Setup Multi-Cluster ServiceMesh with Istio on EKS
Alfred Valderrama
Posted on June 22, 2022
1. Provisioning
2. Istio Setup with Helm chart
3. Cross network gateway validation
Hey! In this post, We will be exploring a technology called ServiceMesh powered by Istio.
Short Intro on Non-Istio users
Istio is an open source service mesh that layers transparently onto existing distributed applications.
Istio's powerful features provide a uniform and more efficient way to secure, connect, and monitor services. Its powerful control plane brings vital features, including:
Secure service-to-service communication in a cluster with TLS encryption, strong identity-based authentication and authorization.
Automatic load balancing for HTTP, gRPC, WebSocket, and TCP traffic
Fine-grained control of traffic behavior with rich routing rules, retries, failovers, and fault injection
A pluggable policy layer and configuration API supporting access controls, rate limits and quotas
Automatic metrics, logs, and traces for all traffic within a cluster, including cluster ingress and egress
Most of you are already familiar with Istio. Since, Kubernetes federation is currently not yet available and the latest version is on a Beta version and you want to distribute your traffic across different clusters with production grade deployment.
So, Let's quickly go through the Step-by-Step procedure to implement Multi Cluster Deployment with Istio.
This tutorial is highly based on AWS and Terraform and also Helm Charts.
Provisioning
Required resources
- EKS Clusters
- Security Group / Rule
- S3 Bucket for terraform states
- IAM Roles
- IAM Permissions
- AWS ALB (Application LoadBalancer)
IAM Role
Create your IAM Role for your EKS Cluster.
iam.tf
resource "aws_iam_role" "eks_iam_role" {
name = "AmazonAwsEksRole"
assume_role_policy = jsonencode({
"Version" : "2012-10-17",
"Statement" : [
{
"Effect" : "Allow",
"Principal" : {
"Service" : "eks.amazonaws.com"
},
"Action" : "sts:AssumeRole"
}
]
})
tags = local.default_tags
}
resource "aws_iam_policy_attachment" "eksClusterPolicyAttachmentDefault" {
name = "eksClusterPolicyAttachmentDefault"

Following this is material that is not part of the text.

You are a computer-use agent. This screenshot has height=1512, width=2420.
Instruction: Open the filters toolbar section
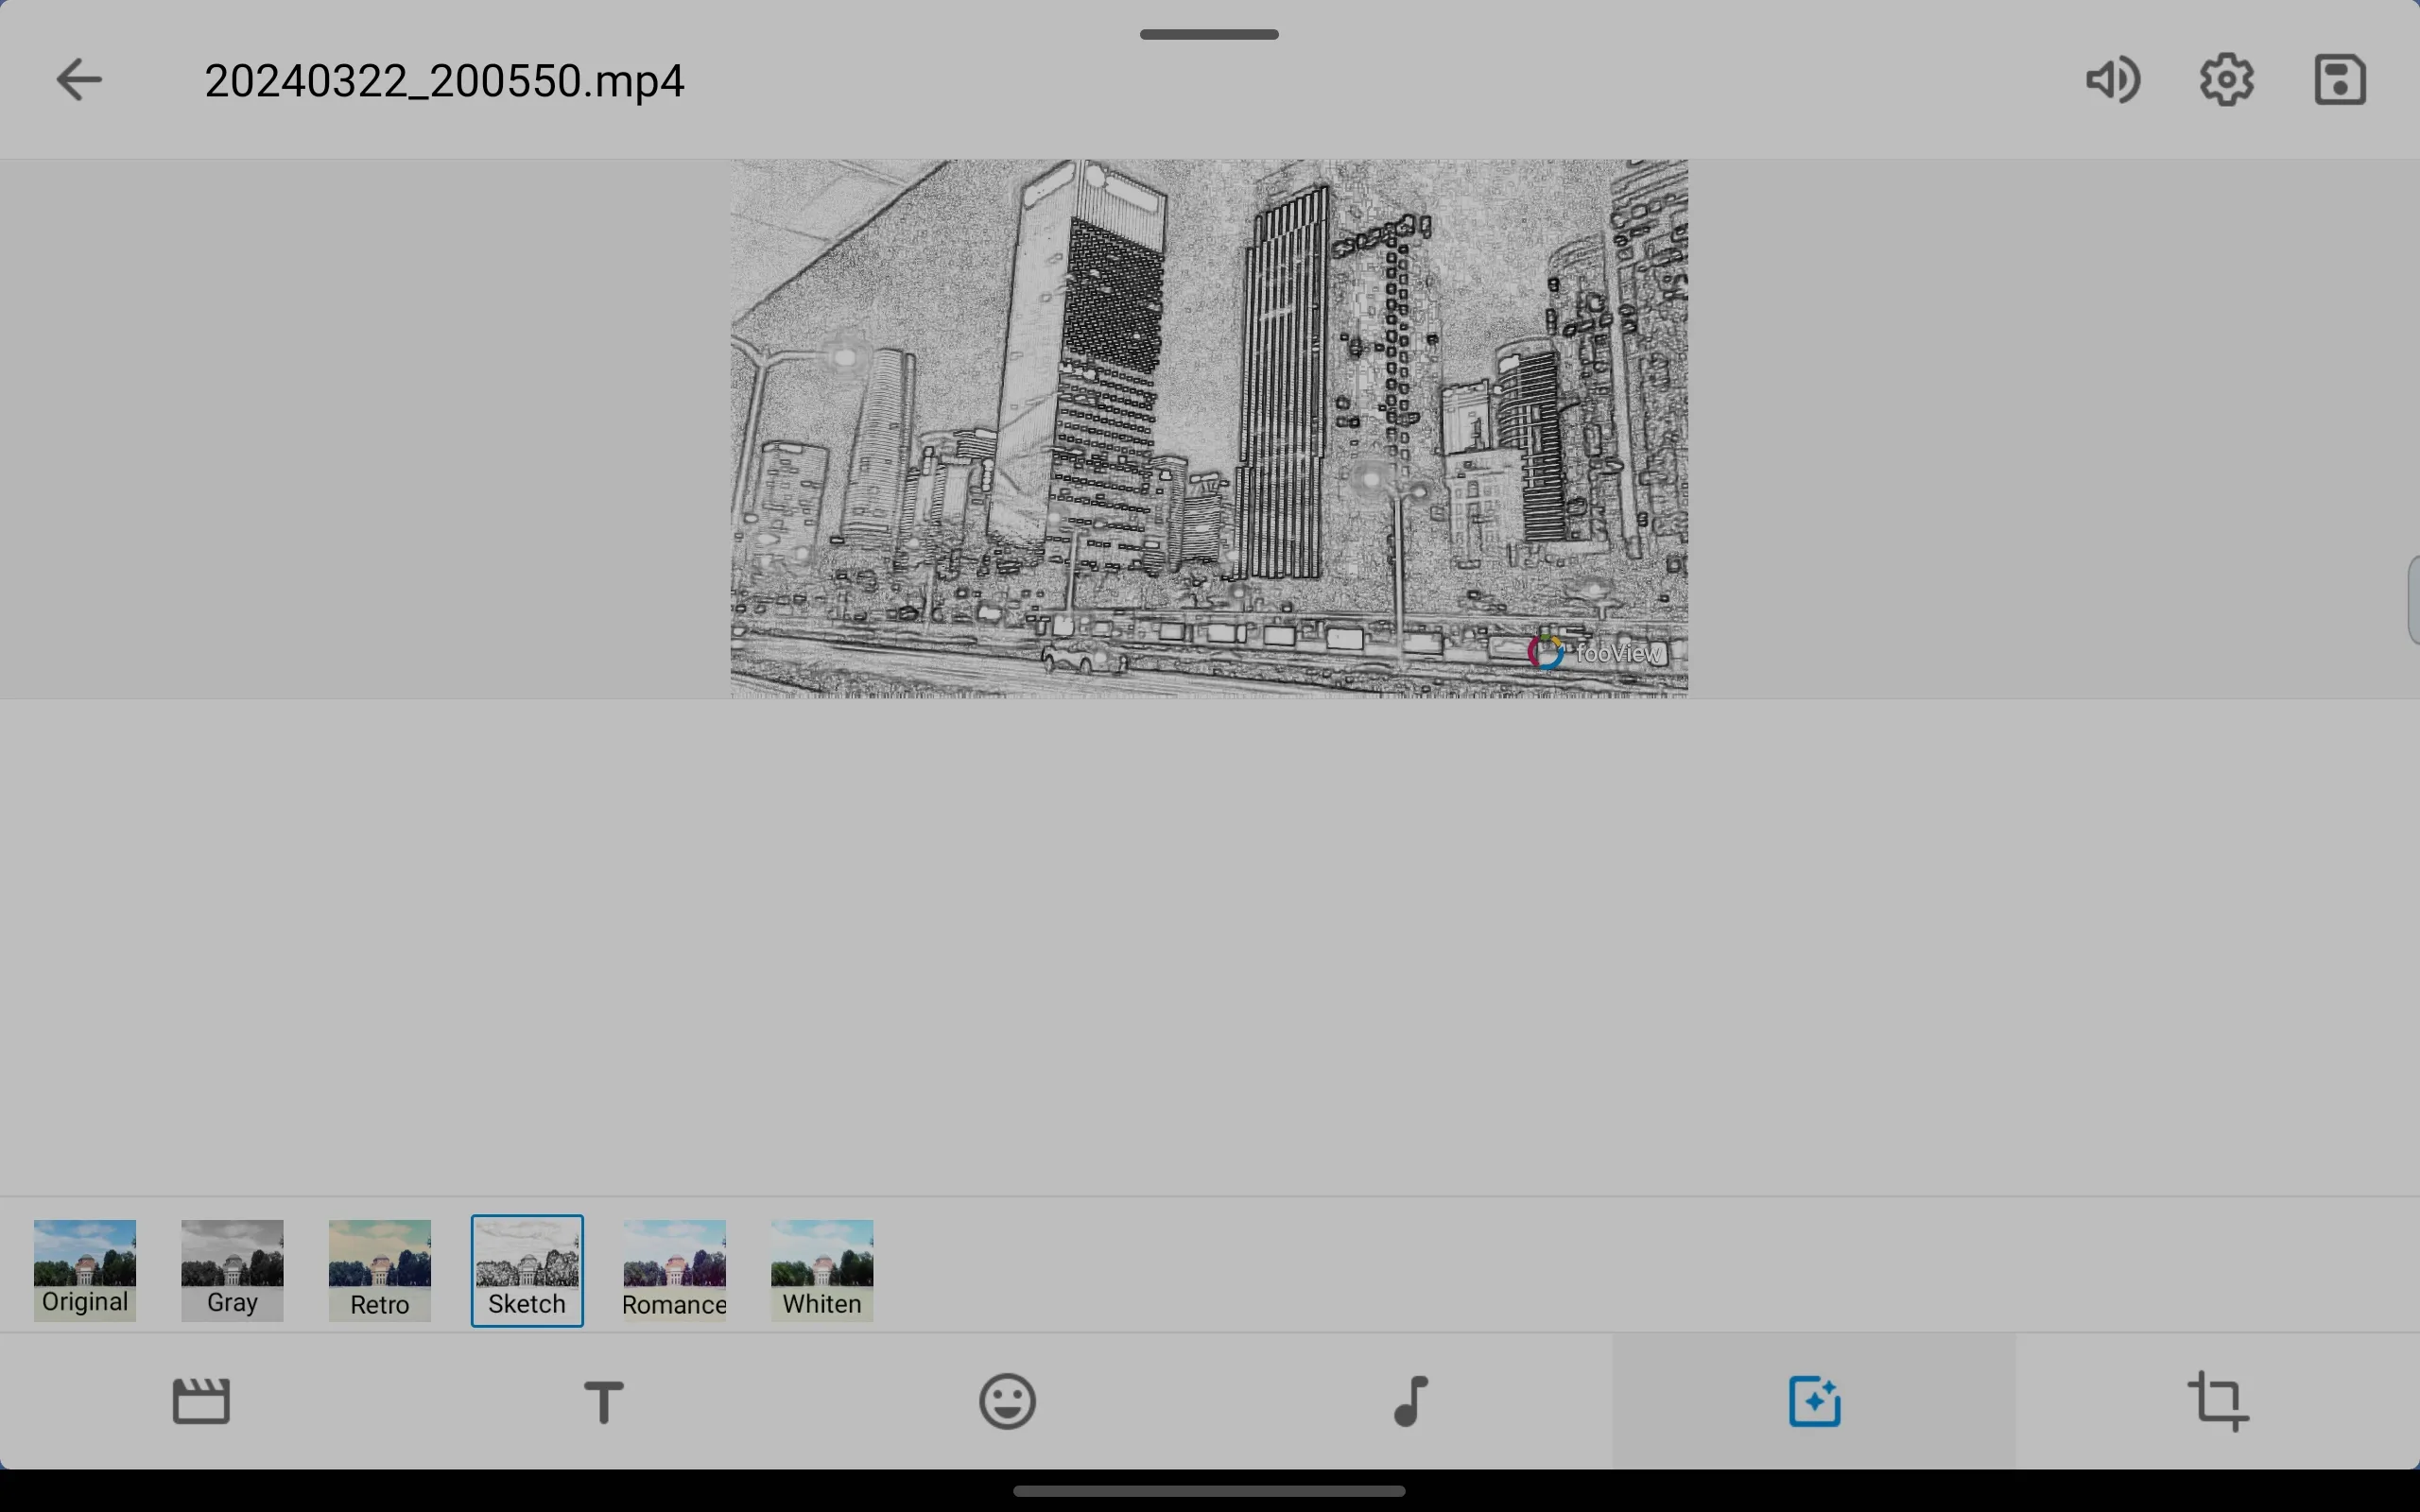click(1814, 1400)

roles = [aws_iam_role.eks_iam_role.name]
policy_arn = "arn:aws:iam::aws:policy/AmazonEKSClusterPolicy"
}
resource "aws_iam_role" "eks_iam_node_role" {
name = "AmazonAwsEksNodeRole"
assume_role_policy = jsonencode({
"Version" : "2012-10-17",
"Statement" : [
{
"Effect" : "Allow",
"Principal" : {
"Service" : "ec2.amazonaws.com"
},
"Action" : "sts:AssumeRole"
}
]
})
tags = local.default_tags
depends_on = [
aws_iam_role.eks_iam_role,
aws_iam_policy_attachment.eksClusterPolicyAttachmentDefault
]
}
resource "aws_iam_policy_attachment" "AmazonEKSWorkerNodePolicyAttachment" {
name = "AmazonEKSWorkerNodePolicyAttachment"
roles = [aws_iam_role.eks_iam_node_role.name]
policy_arn = "arn:aws:iam::aws:policy/AmazonEKSWorkerNodePolicy"
}
resource "aws_iam_policy_attachment" "AmazonEC2ContainerRegistryReadOnlyAttachment" {
name = "AmazonEC2ContainerRegistryReadOnlyAttachment"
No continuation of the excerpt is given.